This state of affairs, however, changed with their next release: The Dark Side of the Moon (1973), one of the bestselling albums in the history of recorded music and a staple of 1970s popular prog-rock. Against a series of attractively varied and atmospheric musical textures the album's lyrics (all written by Waters) use space and time as metaphors for mental breakdown, something evidently influenced by the circumstances of Barrett's departure from the group. It is generally regarded, and rightly, as the band's high water mark. Barrett's mental collapse was also the inspiration for the next album, Wish You Were Here (1975), psychological disintegration being here inflected through the group's experience of sudden and worldwide celebrity, something Waters (now the dominant figure in the group) evidently did not enjoy. Animals (1977), a less artistically successful work, attempts Swiftian or Orwellian satire by troping humans as pigs, dogs and sheep.

Waters' sour experience of the music industry, various autobiographical elements and, again, memories of Barrett's mental breakdown all fed into the double-album The Wall (1979), more rock-opera than concept album and a significant if rather adolescent example of 1970s Dystopia. A pop star, "Pink", slides into schizophrenia as his world is walled about and a phantasmagorically horrific neofascist state, taking the rock concert as its paradigm, develops. Though sometimes gauche, The Wall remains one of the most important dystopias of its decade; in its best moments it is a powerfully expressive and haunting text. The dystopian theme continued in The Final Cut (1983), in which the world is viewed from a satiric anti-war perspective that seems to take grim satisfaction in the nuclear apocalypse with which the album ends. Harsh and musically rather strangulated, it is an album that manifests the ongoing collapse of the organization that produced it. Tensions in the group now forced out Waters, seen by his bandmates as too domineering. In reaction an angry Waters declared the group officially dissolved in 1985. But the other members continued to record, the incoherent A Momentary Lapse of Reason (1987) and the slickly empty The Division Bell (1994) following. The title of this last album was chosen by Douglas Adams, a friend of Gilmour's; there are various references to Pink Floyd in The Hitch Hiker's Guide to the Galaxy.

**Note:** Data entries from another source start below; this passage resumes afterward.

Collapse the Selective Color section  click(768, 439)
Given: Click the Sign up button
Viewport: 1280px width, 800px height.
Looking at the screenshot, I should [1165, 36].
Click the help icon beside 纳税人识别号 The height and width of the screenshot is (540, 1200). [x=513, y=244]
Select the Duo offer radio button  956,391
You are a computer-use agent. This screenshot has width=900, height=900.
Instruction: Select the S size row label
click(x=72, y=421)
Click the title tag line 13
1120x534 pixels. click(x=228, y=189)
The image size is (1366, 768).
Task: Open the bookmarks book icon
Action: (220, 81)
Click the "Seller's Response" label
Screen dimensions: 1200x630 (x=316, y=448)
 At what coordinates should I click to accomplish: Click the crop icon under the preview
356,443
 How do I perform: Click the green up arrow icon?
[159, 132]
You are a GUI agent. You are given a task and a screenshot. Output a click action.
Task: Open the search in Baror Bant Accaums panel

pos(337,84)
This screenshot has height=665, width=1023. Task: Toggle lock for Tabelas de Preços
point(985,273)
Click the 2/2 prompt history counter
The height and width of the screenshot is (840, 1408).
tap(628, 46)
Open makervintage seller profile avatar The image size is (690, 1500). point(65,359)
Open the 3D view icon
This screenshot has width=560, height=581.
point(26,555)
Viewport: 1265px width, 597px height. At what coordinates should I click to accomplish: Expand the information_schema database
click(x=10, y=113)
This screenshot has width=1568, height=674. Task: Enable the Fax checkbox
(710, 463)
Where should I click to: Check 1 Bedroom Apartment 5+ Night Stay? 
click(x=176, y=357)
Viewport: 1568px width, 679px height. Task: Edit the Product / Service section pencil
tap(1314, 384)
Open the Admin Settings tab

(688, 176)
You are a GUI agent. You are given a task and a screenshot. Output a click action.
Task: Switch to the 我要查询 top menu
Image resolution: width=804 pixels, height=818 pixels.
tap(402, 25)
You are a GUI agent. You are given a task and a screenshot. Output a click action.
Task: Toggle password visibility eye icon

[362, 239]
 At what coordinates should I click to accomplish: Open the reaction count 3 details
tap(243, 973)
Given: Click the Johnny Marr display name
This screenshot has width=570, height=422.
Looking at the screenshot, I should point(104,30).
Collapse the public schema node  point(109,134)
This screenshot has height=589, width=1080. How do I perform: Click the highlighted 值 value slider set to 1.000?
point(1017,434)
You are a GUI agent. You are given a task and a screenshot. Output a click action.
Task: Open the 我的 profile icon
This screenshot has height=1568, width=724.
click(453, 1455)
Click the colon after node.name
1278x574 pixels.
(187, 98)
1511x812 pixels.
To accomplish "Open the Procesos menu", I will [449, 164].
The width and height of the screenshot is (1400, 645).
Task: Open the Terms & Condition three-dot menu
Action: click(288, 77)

Floyd explored and popularized two distinctive but quite different modes of musical sf: the expansive and rather charming "space rock" of the Barrett years, open-ended, idiosyncratic and very 1960s. The Waters-dominated period, on the other hand, saw a detailed musical excavation of notions of dystopia, a project whose unremitting nature makes the band's enormous 1970s commercial success all the more remarkable. The secret of that success, and the continuing worth of Pink Floyd's music, lies in its ability to channel genuinely affecting emotional content through its repressed and pessimistic surface structures. Though they haven't recorded anything for over a decade, and haven't recorded anything worthwhile for nearly three, Pink Floyd remain enormously popular and influential. [AR]

works (selected)

  • The Piper at the Gates of Dawn (UK Columbia EMI/US Capitol, 1967)
  • A Saucerful of Secrets (UK Columbia EMI/US Capitol, 1968)
  • Ummagumma (UK Harvest, US Harvest/Capitol 1969)
  • Atom Heart Mother (UK Harvest, US Harvest/Capitol, 1970)
  • Meddle (UK Harvest, US Harvest/Capitol, 1971)
  • Obscured by Clouds (UK Harvest, US Harvest/Capitol, 1972)
  • The Dark Side of the Moon (UK Harvest, US Capitol, 1973)
  • Wish You Were Here (UK Harvest, US Columbia, 1975)
  • Animals (UK Harvest, US Columbia, 1977)
  • The Wall (UK Harvest, US Columbia, 1979)
  • The Final Cut (UK Harvest, US Columbia, 1983)
  • A Momentary Lapse of Reason (UK EMI, US Columbia, 1987)
  • The Division Bell (UK EMI, US Columbia, 1994)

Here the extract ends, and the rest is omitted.